Old Timey Switchboard Operator Cartoon

 

Due to the COVID-19 onslaught, we currently cannot take incoming phone calls.  

 

A notification about phone calls:  due to the COVID-19 plague, we've significantly increased our incoming inquiries--nearly double our usual volume--and the number of incoming inquiries by phone has been literally overwhelming.  Although most writers will say that their call "will only take 15 minutes," the truth is, that after 10 years of doing this, most author inquiry calls take an hour.  45 minutes at best. I'm currently receiving 7-10 calls/day, and due to that, I've had to stop accepting incoming phone calls, which my voicemail will tell you. You can leave a message--I can't call you back without one--and if a call is needed, I will of course call you.  But we have very complete and extensive email replies, handouts and our website is very informative.
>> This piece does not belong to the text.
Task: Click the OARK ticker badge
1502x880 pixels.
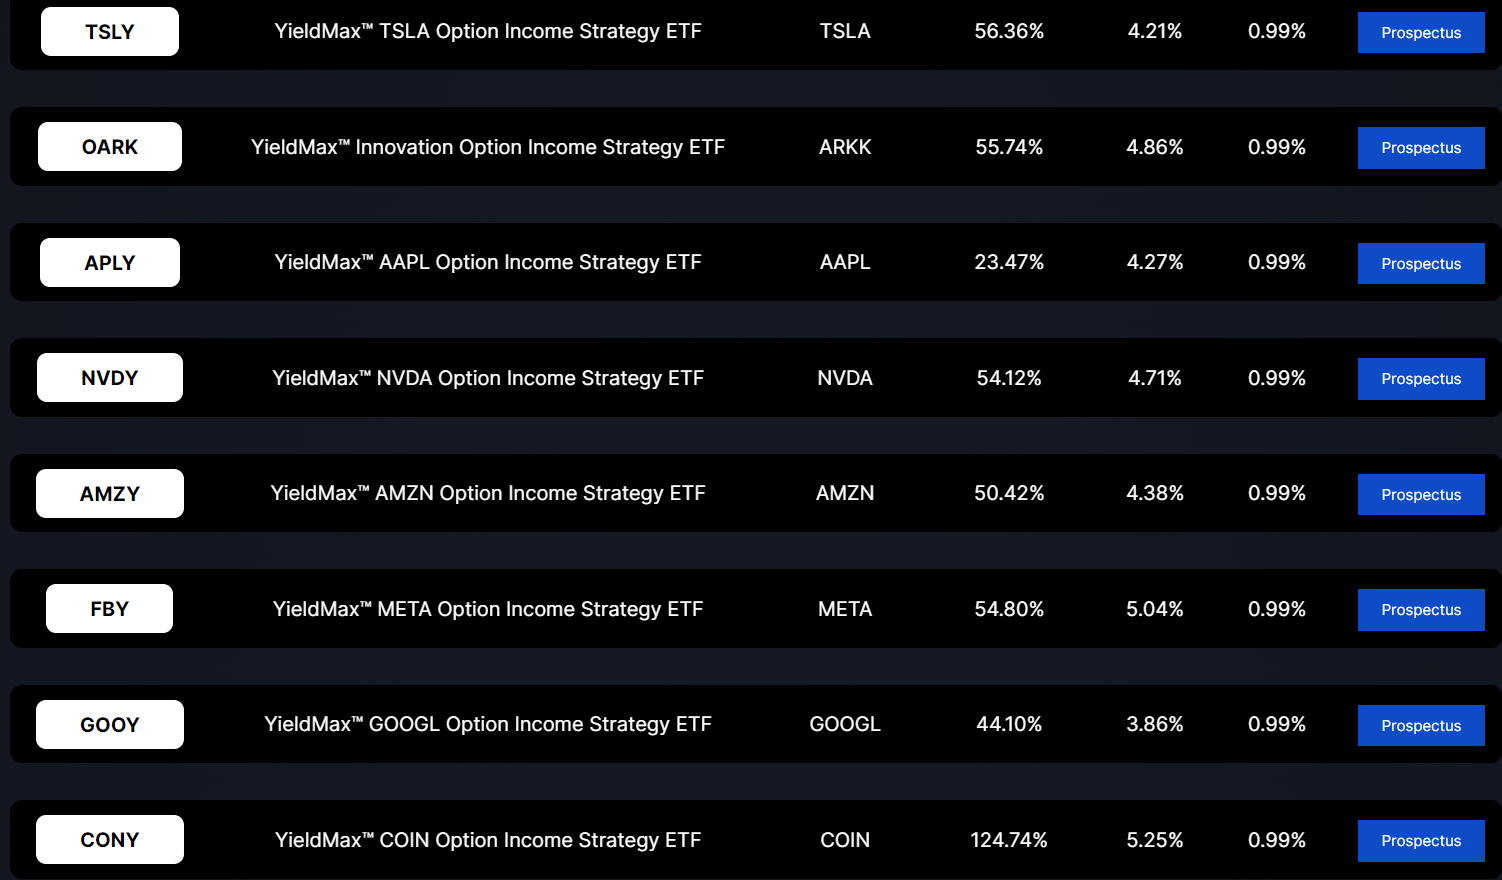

Almost all the questions that I receive during a call are actually already answered on our site, or are, in fact, publishing questions, not questions about our services, what we do, what we offer, or the like.  I already handle between 90-130 emails/day, as it is. I can't handle that many emails and take 7-10 hours of calls each day. I can't. So, in order to be able to answer this huge email volume, to help the greatest number of people, with my time, I've had to stop accepting calls.  I'm sorry, but that's just how it is. I'm in the process of setting up a call-appointment function, for free 15-minute calls to answer questions from new prospective customers and longer paid sessions for folks who generally want consulting on "publishing," generally (and for prospective kids' book publishers, as a special category of paid consulting).  But that functionality isn't yet set up. I hope to get that working the 3rd week of July, sometime.  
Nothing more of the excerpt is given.